Set down every record exactly as it appears.

++++ Excerpted records ++++

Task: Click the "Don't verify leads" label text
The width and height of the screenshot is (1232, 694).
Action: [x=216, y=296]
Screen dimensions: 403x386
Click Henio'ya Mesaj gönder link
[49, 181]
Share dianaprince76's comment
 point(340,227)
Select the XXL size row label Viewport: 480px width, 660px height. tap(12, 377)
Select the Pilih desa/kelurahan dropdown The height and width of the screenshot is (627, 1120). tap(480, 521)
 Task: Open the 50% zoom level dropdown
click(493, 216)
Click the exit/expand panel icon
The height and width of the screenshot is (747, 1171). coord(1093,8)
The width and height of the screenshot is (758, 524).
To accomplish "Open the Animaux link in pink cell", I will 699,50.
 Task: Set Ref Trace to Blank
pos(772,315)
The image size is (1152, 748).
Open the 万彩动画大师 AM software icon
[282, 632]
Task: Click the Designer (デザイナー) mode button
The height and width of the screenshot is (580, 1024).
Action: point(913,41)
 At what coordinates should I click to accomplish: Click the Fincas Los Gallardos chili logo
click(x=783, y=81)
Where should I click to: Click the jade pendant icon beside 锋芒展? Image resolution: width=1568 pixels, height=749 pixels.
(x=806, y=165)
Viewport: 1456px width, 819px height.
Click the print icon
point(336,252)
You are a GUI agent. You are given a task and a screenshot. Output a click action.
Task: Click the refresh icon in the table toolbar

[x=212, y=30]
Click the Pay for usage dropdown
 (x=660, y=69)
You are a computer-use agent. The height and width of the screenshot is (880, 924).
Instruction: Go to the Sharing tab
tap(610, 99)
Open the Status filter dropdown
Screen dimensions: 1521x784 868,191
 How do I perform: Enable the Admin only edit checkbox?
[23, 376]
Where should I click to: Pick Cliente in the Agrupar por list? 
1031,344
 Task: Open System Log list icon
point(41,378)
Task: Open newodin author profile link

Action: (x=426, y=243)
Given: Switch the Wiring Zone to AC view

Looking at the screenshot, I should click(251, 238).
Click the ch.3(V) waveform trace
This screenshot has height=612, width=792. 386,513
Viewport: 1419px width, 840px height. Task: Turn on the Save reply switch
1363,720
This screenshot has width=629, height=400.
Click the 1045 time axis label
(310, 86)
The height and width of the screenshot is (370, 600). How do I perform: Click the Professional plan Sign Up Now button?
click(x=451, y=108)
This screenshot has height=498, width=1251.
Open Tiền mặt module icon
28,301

++++

→ **Solution**:
Task: Click the "Don't verify leads" label text
The width and height of the screenshot is (1232, 694).
Action: [x=216, y=296]
Screen dimensions: 403x386
Click Henio'ya Mesaj gönder link
[49, 181]
Share dianaprince76's comment
 point(340,227)
Select the XXL size row label Viewport: 480px width, 660px height. tap(12, 377)
Select the Pilih desa/kelurahan dropdown The height and width of the screenshot is (627, 1120). tap(480, 521)
 Task: Open the 50% zoom level dropdown
click(493, 216)
Click the exit/expand panel icon
The height and width of the screenshot is (747, 1171). coord(1093,8)
The width and height of the screenshot is (758, 524).
To accomplish "Open the Animaux link in pink cell", I will 699,50.
 Task: Set Ref Trace to Blank
pos(772,315)
The image size is (1152, 748).
Open the 万彩动画大师 AM software icon
[282, 632]
Task: Click the Designer (デザイナー) mode button
The height and width of the screenshot is (580, 1024).
Action: point(913,41)
 At what coordinates should I click to accomplish: Click the Fincas Los Gallardos chili logo
click(x=783, y=81)
Where should I click to: Click the jade pendant icon beside 锋芒展? Image resolution: width=1568 pixels, height=749 pixels.
(x=806, y=165)
Viewport: 1456px width, 819px height.
Click the print icon
point(336,252)
You are a GUI agent. You are given a task and a screenshot. Output a click action.
Task: Click the refresh icon in the table toolbar

[x=212, y=30]
Click the Pay for usage dropdown
 (x=660, y=69)
You are a computer-use agent. The height and width of the screenshot is (880, 924).
Instruction: Go to the Sharing tab
tap(610, 99)
Open the Status filter dropdown
Screen dimensions: 1521x784 868,191
 How do I perform: Enable the Admin only edit checkbox?
[23, 376]
Where should I click to: Pick Cliente in the Agrupar por list? 
1031,344
 Task: Open System Log list icon
point(41,378)
Task: Open newodin author profile link

Action: (x=426, y=243)
Given: Switch the Wiring Zone to AC view

Looking at the screenshot, I should click(251, 238).
Click the ch.3(V) waveform trace
This screenshot has height=612, width=792. 386,513
Viewport: 1419px width, 840px height. Task: Turn on the Save reply switch
1363,720
This screenshot has width=629, height=400.
Click the 1045 time axis label
(310, 86)
The height and width of the screenshot is (370, 600). How do I perform: Click the Professional plan Sign Up Now button?
click(x=451, y=108)
This screenshot has height=498, width=1251.
Open Tiền mặt module icon
28,301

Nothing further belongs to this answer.